Todos nós fomos capazes de viver e conviver com as pessoas que têm modos distintos de construir a própria vida, de pensar, de pensar a sociedade e de dialogar. Que os diferentes sejam capazes de dialogar, não para abandonar os seus princípios. Mas para juntos construir a sociedade.
É isso que a educação das relações étnico-raciais prevê. É buscar compreender as distintas maneiras de ser uma pessoa e de se construir enquanto pessoa, o que só é possível no convívio com as outras pessoas.
O RS tem a fama de ser o Estado mais racista do país. Qual sua opinião sobre isso?
Eu acho que é difícil de medir quem é mais ou quem é menos racista. O que eu posso dizer é que o racismo, como qualquer outro tipo de discriminação, é a falta de vontade de compreender distintas maneiras de ser, de viver, de pensar e de construir a sociedade.
Essa dificuldade é que torna o convívio, às vezes, impossível. E isso a gente aprende dentro da própria família. Ou aprende a respeitar quem não é igual, ou aprende a rejeitar quem não é igual.
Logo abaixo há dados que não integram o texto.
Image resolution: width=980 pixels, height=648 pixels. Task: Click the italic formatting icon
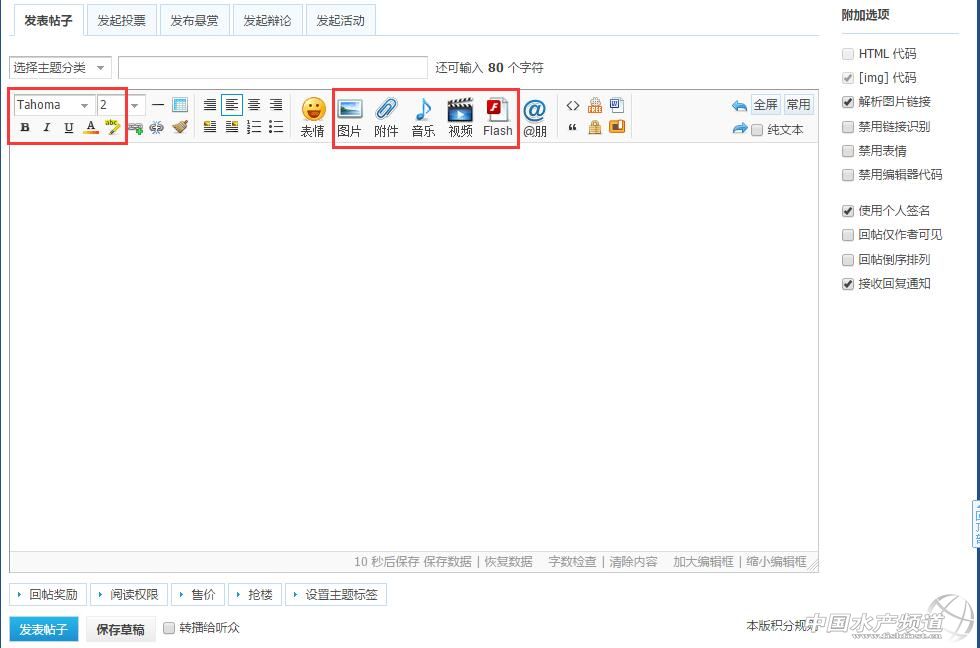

O que a educação das relações étnico-raciais prevê é que a gente consiga pôr em diálogo os distintos, os diferentes. Mas uma coisa que deixou o racismo bastante evidente, não só aqui, foi a Lei de Cotas. A lei escancarou o racismo. Houve uma reação muito contundente de pessoas que achavam inaceitável.
À medida que a população negra passou a concorrer com igualdade, em algumas situações, as pessoas não se constrangeram em manifestar o seu racismo. Ou não se constrangem até hoje, até na forma de olhar.
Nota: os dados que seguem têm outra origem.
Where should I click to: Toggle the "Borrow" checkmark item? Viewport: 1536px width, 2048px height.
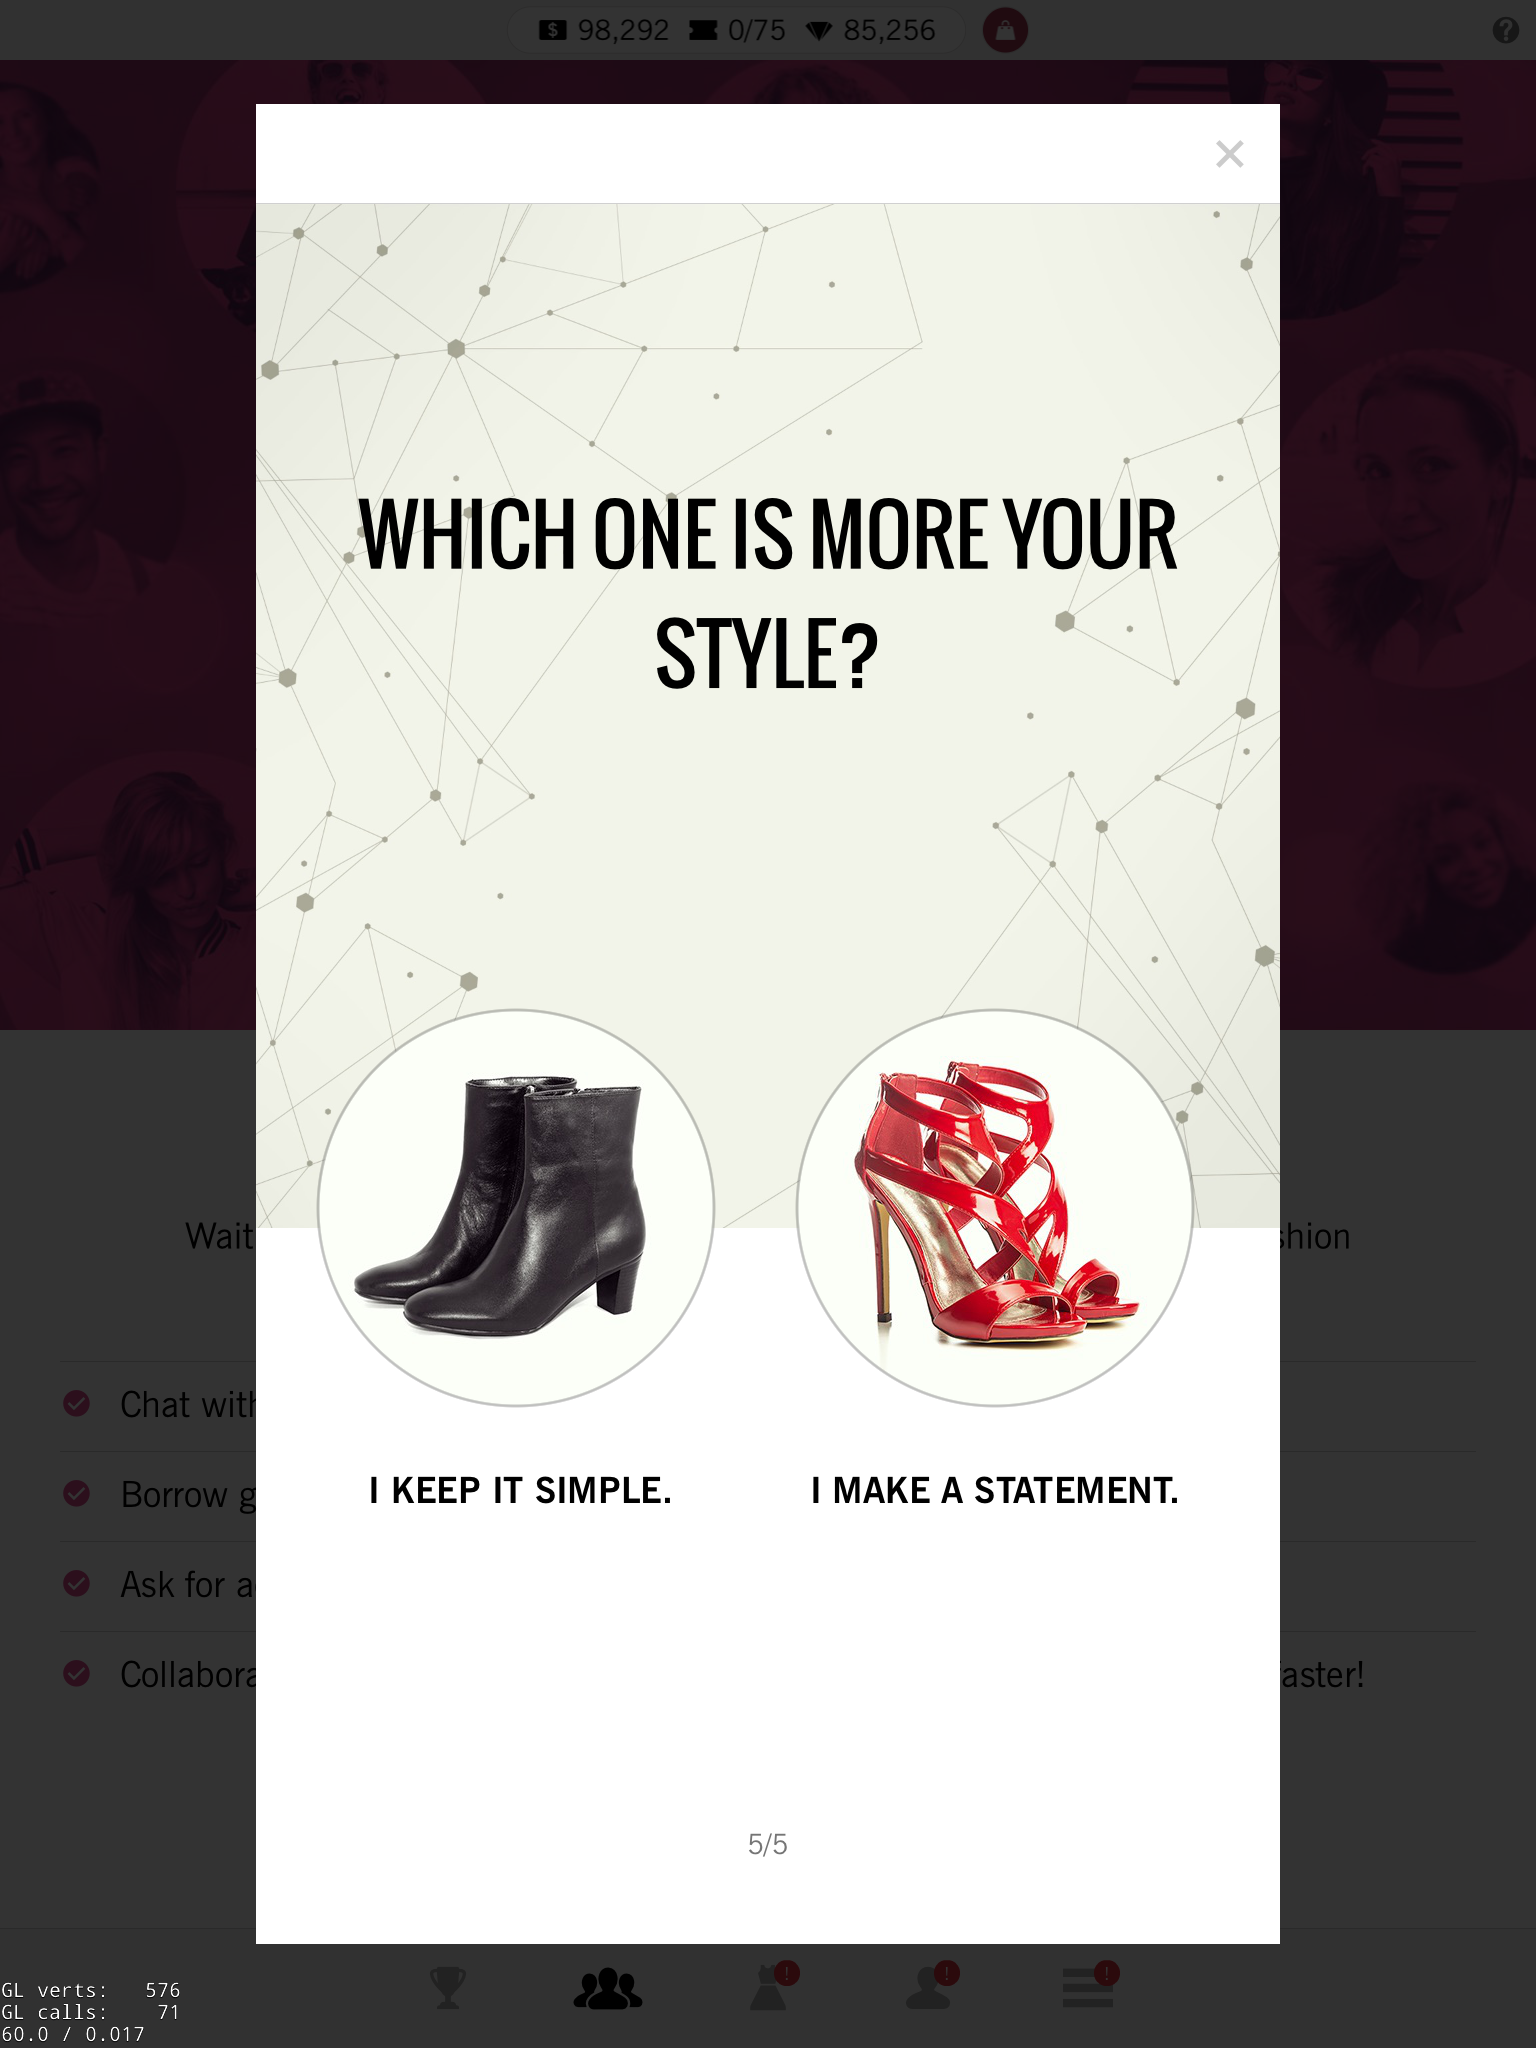(x=77, y=1494)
Até hoje você mora no bairro Rio Branco, onde ficava a antiga Colônia Africana. Qual é sua relação com o bairro?
É o bairro onde eu nasci e me criei. Nasci em 1942. A Colônia Africana foi se formando no período pós-abolição, quando alguns dos ex-escravizados que tinham recurso financeiro compraram terrenos para construir as suas casas. Foram meus bisavós maternos que encontraram aquele terreno. Então, tenho muito orgulho de permanecer nesse local. Ainda tem quatro famílias negras que se mantêm no bairro.
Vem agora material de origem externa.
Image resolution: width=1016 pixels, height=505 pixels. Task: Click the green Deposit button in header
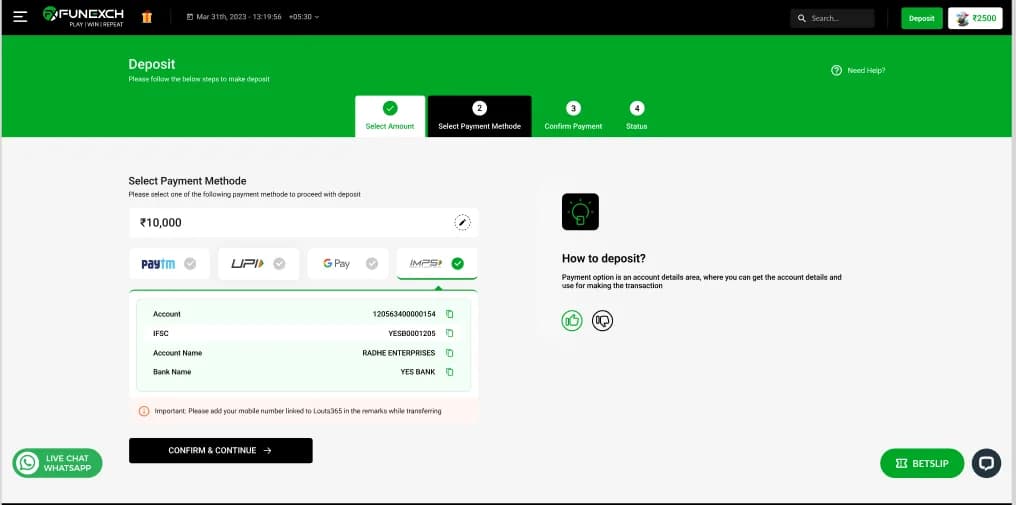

Depois, mais tarde, começam a vir migrantes que fugiram das guerras na Europa, que chegavam aqui via Uruguai ou Argentina, e foram morar nos bairros negros. Em todas as cidades isso acontece, os migrantes vão para os bairros mais acolhedores.
Em geral, o pobre é acolhedor, né? E se formam, então, estes bairros. Por exemplo, os judeus que vieram lá no período da Segunda Guerra, muitos foram para o Rio Branco. Muitos procuravam a minha mãe, que frequentava o curso normal, para aprender português com ela.
Sua mãe era professora? Foi ela que te incentivou a seguir esse caminho na educação?
Eu fui educada num bairro negro, numa família negra, em que a gente vivia e analisava as relações raciais. Eu fui educada neste meio, e para me impor neste meio. No sentido de estar presente e segura daquilo que eu quisesse ou desejasse fazer, uma vez que eu tinha a formação.
De um lado, minha mãe era professora. Ela também dava aula particular em casa. De outro lado, ela me dizia o seguinte: moça pobre primeiro é professora, depois, pode ser o que quiser. Quando eu fiz o exame de admissão no Instituto de Educação, um pouco antes de começarem as aulas eles me chamaram. Naquela época, a gente recebia uma espécie de boletim do exame. Lembro da minha mãe ver o boletim. Ela pensou que tinha erro.
Aí, recebemos a notícia de que abririam um novo colégio, o Colégio de Aplicação, ali na Faculdade de Filosofia (da UFRGS). Então, ela me deixou uns 10 dias pensando. É claro que eu sabia que ela preferia que eu fosse professora, mas ela me deixou decidir. E não me arrependo dessa decisão.